Disinilah kemudian baru disadari bahwa kemasan yang dipakai ternyata salah. Mengetahui hal itu, tim pemasaran pun langsung menganulir pengiriman demi menghindari dampak yang lebih besar.
Namun, pembatalan itu sendiri juga sudah memicu kerugian yang cukup besar bagi perusahaan. Kalau diperkirakan jumlahnya bisa mencapai puluhan bahkan ratusan juta.
Siapa yang harus menanggung kerugian besar tersebut? Besar kemungkinan kamilah yang harus menerima akibatnya.
Pentingnya Berpedoman pada Informasi Resmi
Pada waktu itu akhirnya diketahui bahwa kesalahan memang terjadi secara berjamaah. Ada ketidaksinkronan informasi antara beberapa bagian yang terlibat untuk membidani sebuah produk.
Terlebih, sebagian atau semua pihak yang terlibat sama-sama terjebak asumsinya masing-masing. Saling menyepakati padahal memiliki interpretasi yang berbeda satu dengan yang lain.
Disinilah saya menyadari peran dokumentasi resmi begitu krusial. Adanya rujukan bersama yang dikeluarkan oleh satu bagian tertentu akan menjadi panduan untuk melangkah bagi bagian yang lain.
Saya tidak bisa membayangkan andaikata kesalahan waktu itu benar-benar hanya terjadi oleh peran saya sebagai planner seorang diri. Pasti akan sangat berat untuk menanggung akibat dari kesalahan perencanaan tersebut. Pemotongan gaji. Tercorengnya rekam kinerja.
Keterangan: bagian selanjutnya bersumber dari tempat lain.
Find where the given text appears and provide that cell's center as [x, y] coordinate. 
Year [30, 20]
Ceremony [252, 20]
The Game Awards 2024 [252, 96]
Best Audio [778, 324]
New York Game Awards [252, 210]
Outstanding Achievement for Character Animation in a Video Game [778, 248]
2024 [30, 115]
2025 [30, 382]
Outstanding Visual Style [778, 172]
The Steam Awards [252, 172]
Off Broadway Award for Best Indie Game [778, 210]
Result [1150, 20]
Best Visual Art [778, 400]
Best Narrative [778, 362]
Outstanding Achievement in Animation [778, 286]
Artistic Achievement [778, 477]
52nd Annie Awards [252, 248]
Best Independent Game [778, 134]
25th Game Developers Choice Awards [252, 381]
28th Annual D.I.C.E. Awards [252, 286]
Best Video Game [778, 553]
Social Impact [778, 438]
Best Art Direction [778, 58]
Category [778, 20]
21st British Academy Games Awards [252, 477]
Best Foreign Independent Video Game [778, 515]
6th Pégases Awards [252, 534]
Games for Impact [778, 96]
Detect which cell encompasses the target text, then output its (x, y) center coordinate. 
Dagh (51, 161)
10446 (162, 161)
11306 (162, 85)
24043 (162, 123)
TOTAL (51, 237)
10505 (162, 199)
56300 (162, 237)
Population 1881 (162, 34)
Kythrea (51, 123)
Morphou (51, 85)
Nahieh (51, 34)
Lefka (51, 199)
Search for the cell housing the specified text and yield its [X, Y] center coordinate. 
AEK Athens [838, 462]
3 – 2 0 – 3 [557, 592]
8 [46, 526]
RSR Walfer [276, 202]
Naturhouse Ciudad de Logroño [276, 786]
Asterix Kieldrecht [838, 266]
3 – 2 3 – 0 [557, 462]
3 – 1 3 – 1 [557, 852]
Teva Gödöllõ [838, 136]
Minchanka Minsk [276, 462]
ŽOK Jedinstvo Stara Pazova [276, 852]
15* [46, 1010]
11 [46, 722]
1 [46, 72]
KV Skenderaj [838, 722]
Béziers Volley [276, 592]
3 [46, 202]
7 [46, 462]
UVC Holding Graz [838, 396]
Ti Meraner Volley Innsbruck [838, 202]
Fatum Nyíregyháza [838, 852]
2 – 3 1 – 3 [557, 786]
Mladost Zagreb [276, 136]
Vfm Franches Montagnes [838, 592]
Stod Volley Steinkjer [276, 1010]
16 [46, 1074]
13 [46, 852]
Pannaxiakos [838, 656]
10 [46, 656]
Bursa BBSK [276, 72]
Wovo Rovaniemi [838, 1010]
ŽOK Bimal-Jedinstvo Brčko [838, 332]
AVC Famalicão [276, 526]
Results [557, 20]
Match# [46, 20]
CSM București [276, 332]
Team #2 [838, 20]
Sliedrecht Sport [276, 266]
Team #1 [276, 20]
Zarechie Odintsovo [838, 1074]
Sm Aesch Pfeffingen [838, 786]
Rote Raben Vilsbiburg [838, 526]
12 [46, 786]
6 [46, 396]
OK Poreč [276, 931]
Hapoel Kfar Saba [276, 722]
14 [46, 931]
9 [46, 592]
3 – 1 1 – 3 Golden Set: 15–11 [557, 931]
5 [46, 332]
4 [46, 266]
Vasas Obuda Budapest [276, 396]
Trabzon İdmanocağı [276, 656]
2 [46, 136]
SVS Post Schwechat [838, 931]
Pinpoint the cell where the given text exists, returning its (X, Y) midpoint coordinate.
Namun, saya bersyukur waktu itu perusahaan masih berkenan memberikan solusi yang lebih bersahabat. Kesalahan ditanggung bersama-sama dan tidak perlu membayar ganti rugi. Cukup dengan membantu menjadi “tim pemasar dadakan” untuk menjual “produk gagal” tersebut sehingga bisa meminimalisir kerugian yang ditimbulkan.
Padahal, pekerjaan planner hanya mengutak-atik data di depan layar komputer. Melakukan perhitungan tambah kurang bagi kali. Tapi, siapa sangka. Kesalahan informasi kecil bisa menjadi sebab kerugian yang sangat besar.